▶ [What you should do] Copy the passage from the text on PPAP Automotive starting at "PPAP Automotive Ltd: Plastic" and ending at "PPAP Automotive’s life.", substituting "Tata Motors" for every "Maruti".

▶ [Text provided]

PPAP Automotive Ltd: Plastic Dreams, Rubber Reality & EV Hopes
1. At a Glance
PPAP Automotive (no, not the viral “Pen Pineapple Apple Pen” song) is a smallcap auto ancillary that makes plastic extrusion, body sealing, injection molding parts, and precision tooling. On paper, they serve everyone from Maruti to Hyundai and are even dabbling in Li-ion batteries. In reality, they just posted a loss of ₹2.27 Cr in Q1 FY26, trade at a wild P/E of 69, and are trying to convince investors that EV orders worth ₹208 Cr will save the day. Classic smallcap “work in progress” script.
2. Introduction
Imagine being an OEM supplier in India in 2025. Maruti squeezes your margins, Hyundai demands world-class quality, and your working capital cycle feels like a never-ending EMI. Welcome to PPAP Automotive’s life.
Founded in 1995, the company is a supplier of sealing systems and plastic parts, with marquee clients across passenger vehicles, two-wheelers, and CVs. It’s not just cars—they’re chasing diversification with precision tooling, aftermarket parts, and even Li-ion battery packs for solar and telecom. Sounds futuristic, but as of FY25, 5% capacity utilization in batteries says otherwise.

▶ [Supplied data]
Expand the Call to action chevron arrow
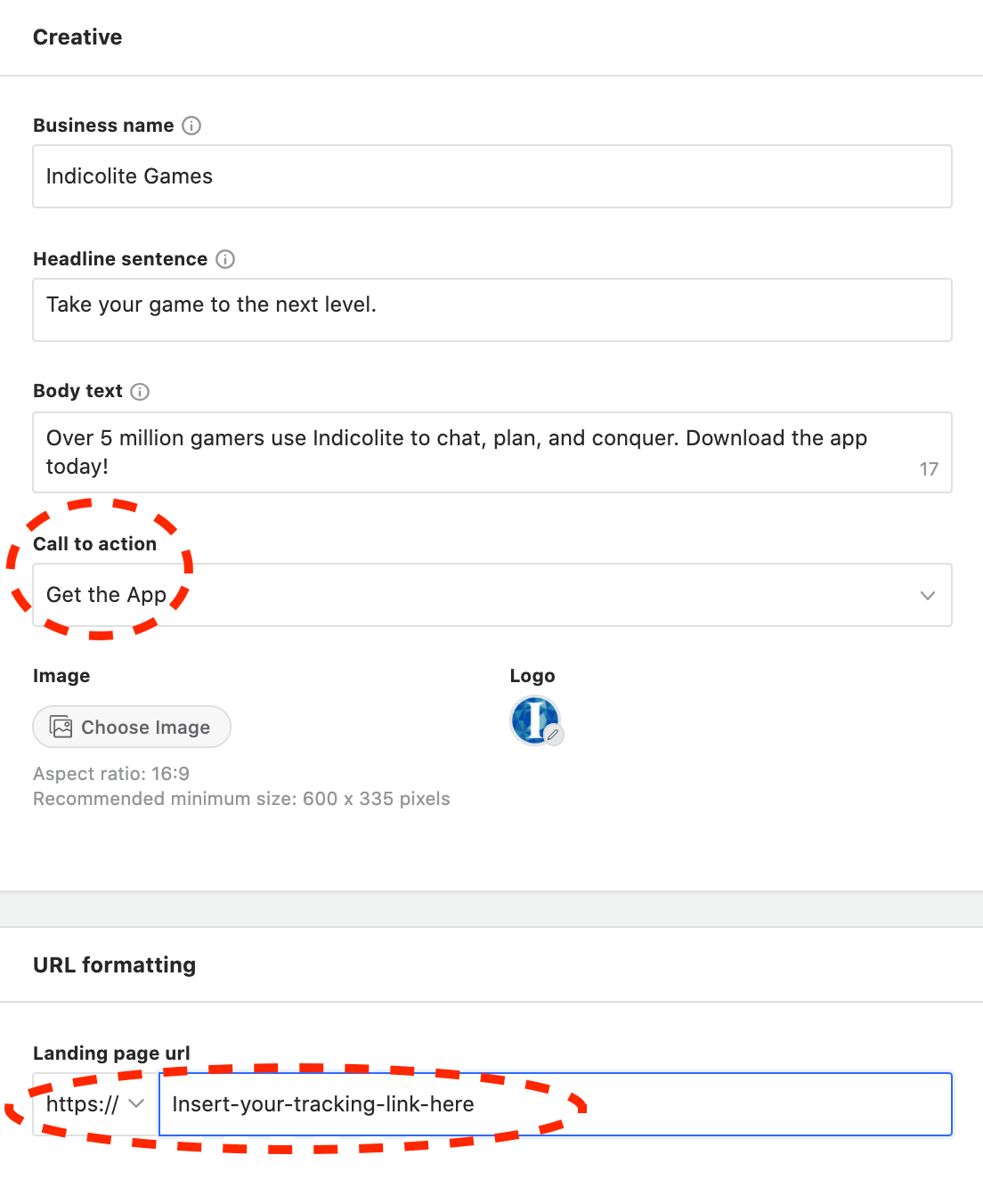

--

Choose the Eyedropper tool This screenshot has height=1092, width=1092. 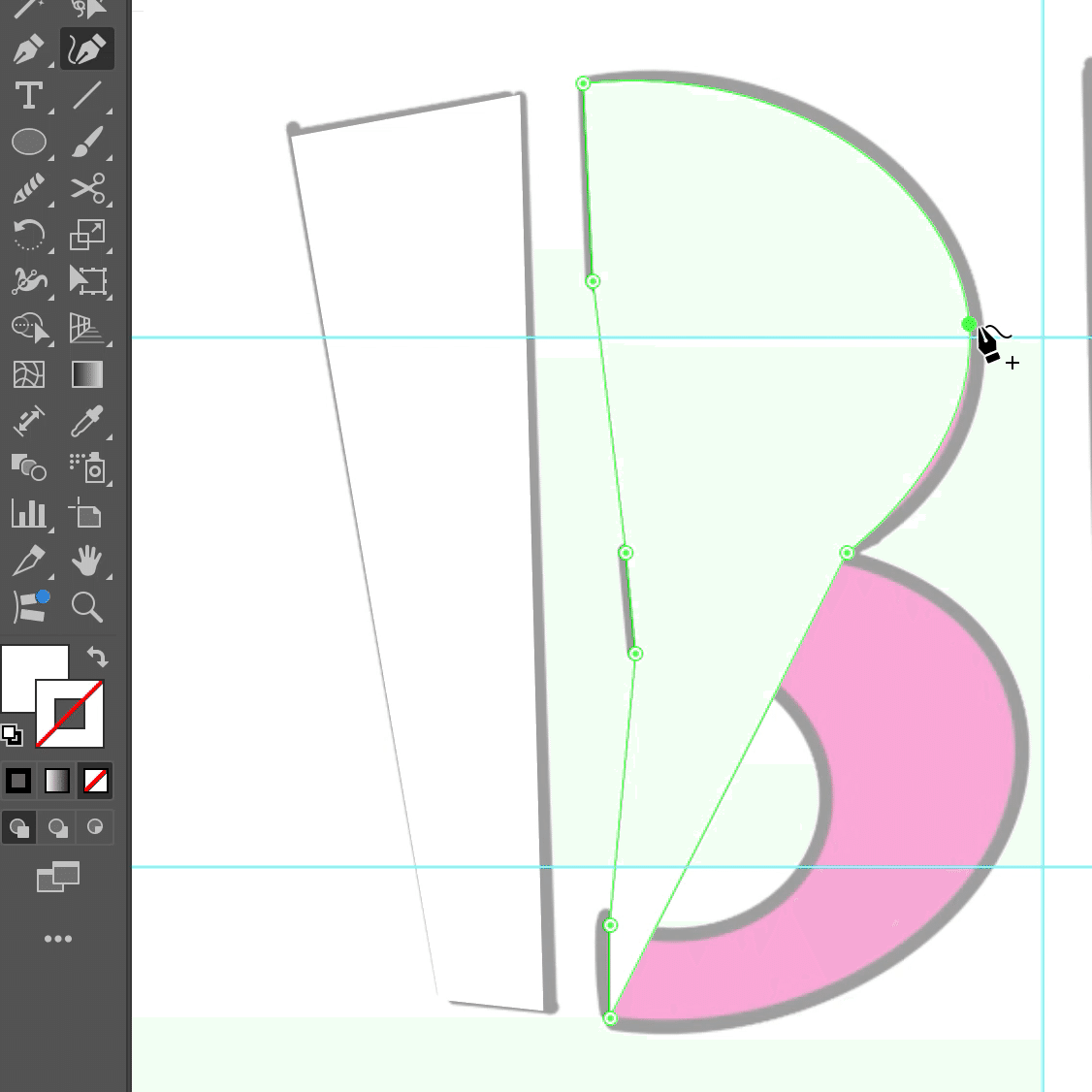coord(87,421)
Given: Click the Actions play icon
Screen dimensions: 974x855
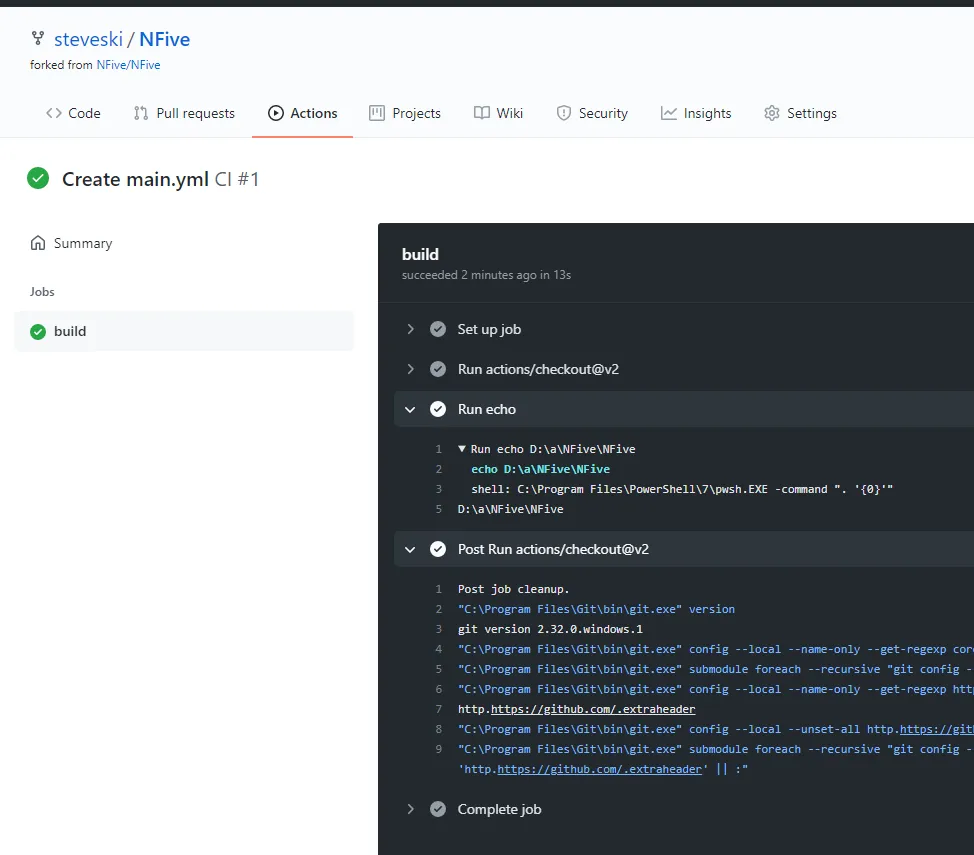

...

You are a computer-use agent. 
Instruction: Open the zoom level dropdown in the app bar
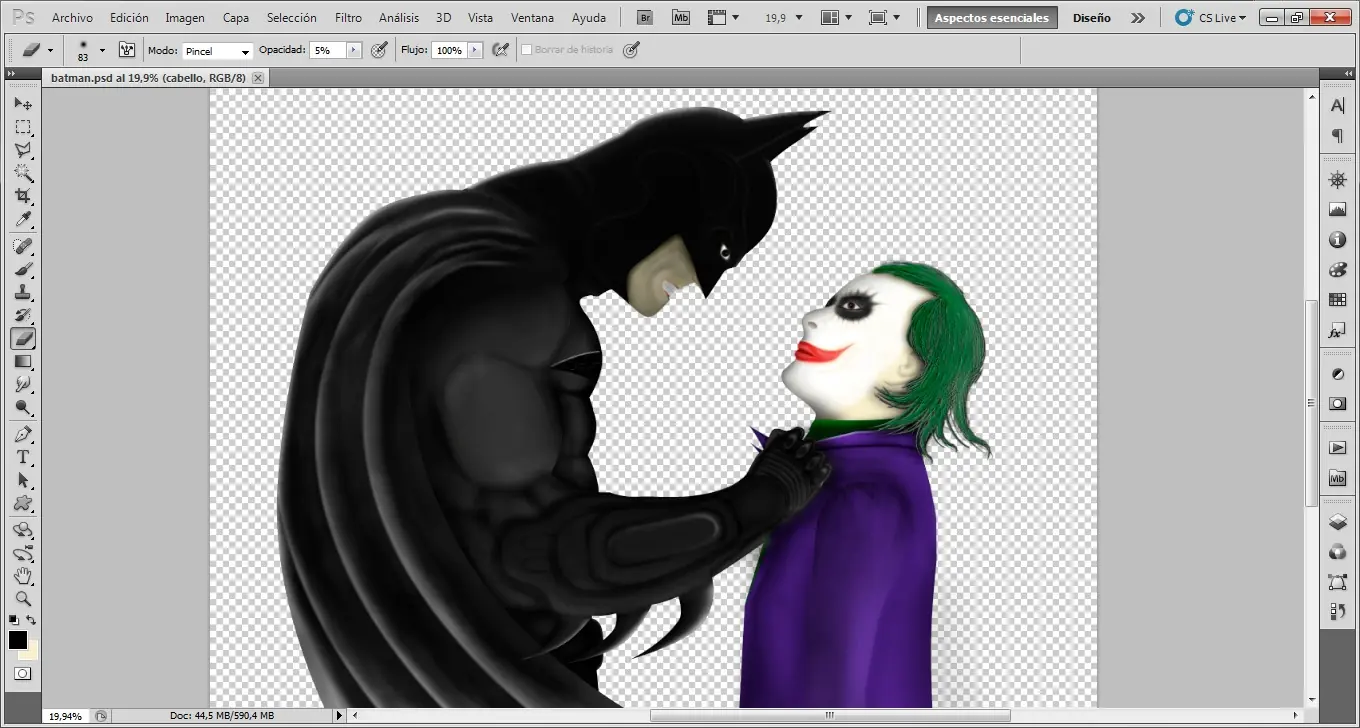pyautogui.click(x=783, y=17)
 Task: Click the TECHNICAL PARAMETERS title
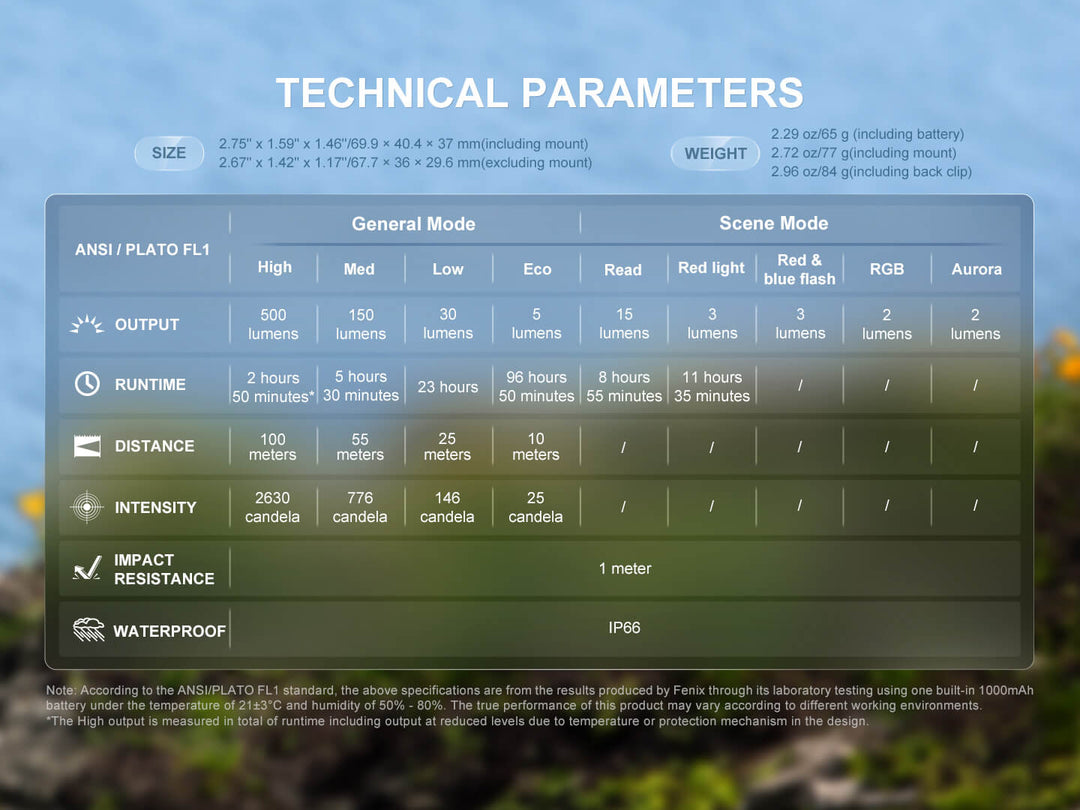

▶ [Exercise answer]
PPAP Automotive Ltd: Plastic Dreams, Rubber Reality & EV Hopes
1. At a Glance
PPAP Automotive (no, not the viral “Pen Pineapple Apple Pen” song) is a smallcap auto ancillary that makes plastic extrusion, body sealing, injection molding parts, and precision tooling. On paper, they serve everyone from Tata Motors to Hyundai and are even dabbling in Li-ion batteries. In reality, they just posted a loss of ₹2.27 Cr in Q1 FY26, trade at a wild P/E of 69, and are trying to convince investors that EV orders worth ₹208 Cr will save the day. Classic smallcap “work in progress” script.
2. Introduction
Imagine being an OEM supplier in India in 2025. Tata Motors squeezes your margins, Hyundai demands world-class quality, and your working capital cycle feels like a never-ending EMI. Welcome to PPAP Automotive’s life.